In the 1880s the Northern Pacific Railroad brought European and Chinese settlement to the area.
In August, 1888, twenty-nine year old author and civil servant Theodore Roosevelt, visited Sandpoint on a caribou hunting trip in the Selkirk Mountains. Roosevelt documented what a rough and tumble environment "Sand Point" was at that time (and for many decades following).
Sandpoint was officially incorporated in 1898. Timber harvesting and railroads drove the economy for nearly a century after as lumberjacks moved in from the over harvested Great Lakes region. Several Lumber companies operated in the region from as early as 1896 to present. The most notable company was the Humbird Lumber Company that operated from 1900 to around 1944. The lumber companies bought land from the Northern Pacific Railroad and built a major mill at Sandpoint and adjacent Kootenai. Lumber company owned railroads extended into many of the local drainages, Grouse Creek, Gold Creek and (Rapid) Lightening Creek. Although the trees were never exhausted in the area, the Humbird Company suffered and finally succumbed to the low timber prices of the great depression. "Stump ranches" were sold by the company to many families who slowly cleared much of the valley land of tree stumps. Farming and ranching became the third business behind lumber and railroads prior to the "discovery" of Lake Pend Oreille as a sports fishery in the 1950's. The economy was given a boost during World War II from Farragut Naval Station, a training center for the US Navy located at the south western end of Lake Pend Oreille.
The opening of Schweitzer Mountain Resort in 1963 turned the area into a year around tourism destination based on its natural beauty. The beauty of the surrounding Selkirk and Cabinet Mountains and Lake Pend Oreille have kept Sandpoint a tourist favorite for water sports, hunting, hiking, horseback riding, fishing and skiing.
In the 1980s and 1990s nearby Coeur d'Alene and Hayden Lake attracted nationwide publicity when white supremacist Neo-Nazi groups (most notably the Aryan Nations) set up headquarters in the area. Many Sandpoint residents reacted negatively to such groups; some formed the Bonner County Human Rights Task Force in opposition. In 2001 the Aryan Nations lost a lawsuit filed against them. The lawsuit bankrupted the organization and forced them to give up their Hayden Lake property and disband.

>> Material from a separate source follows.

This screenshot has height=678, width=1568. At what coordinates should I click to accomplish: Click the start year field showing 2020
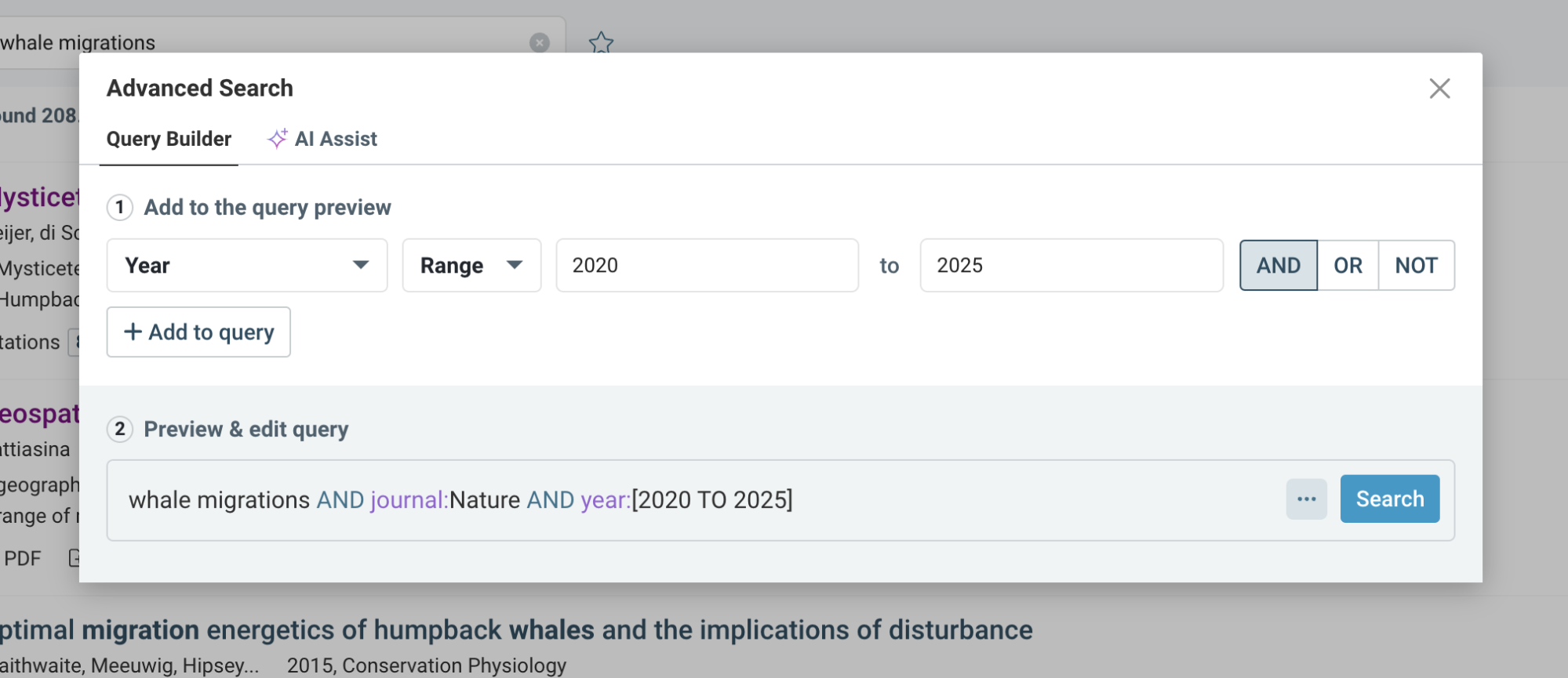point(707,266)
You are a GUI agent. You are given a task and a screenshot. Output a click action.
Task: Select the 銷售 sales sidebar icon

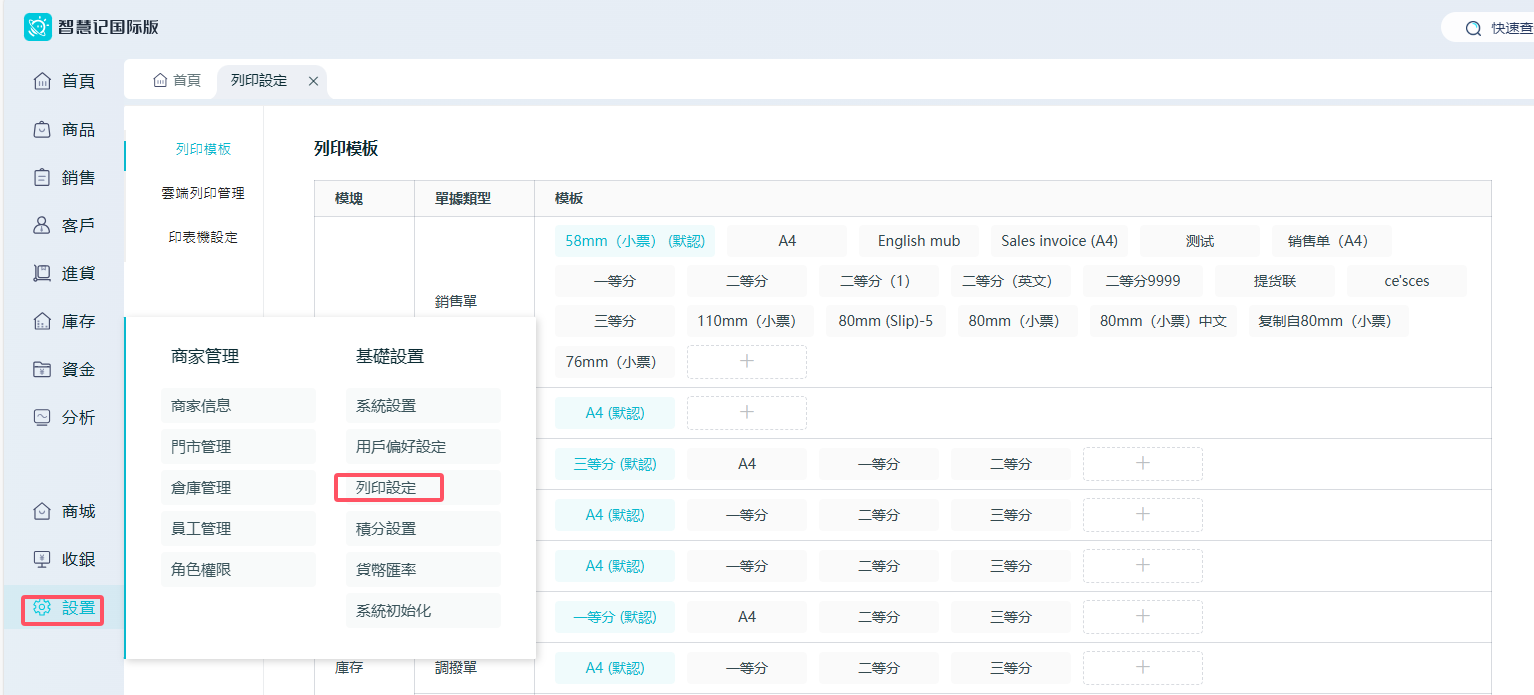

In August of 2006, Sandpoint and the Panida Theater hosted the first ever International Film Festival in North Idaho - The Idaho Panhandle International Film Festival. IPIFF, as it was known, featured fifty-five films of various genres and lengths, over four days (August 23rd-26th) from nine countries. IPIFF has since been renamed Lakedance International Film Festival and will be held on September 12th-16th. This festival, along with The Festival at Sandpoint, and Lost-in-the-50's, among other events, continue to build Sandpoint's reputation of being an arts and culture capital of North Idaho and the Inland Northwest.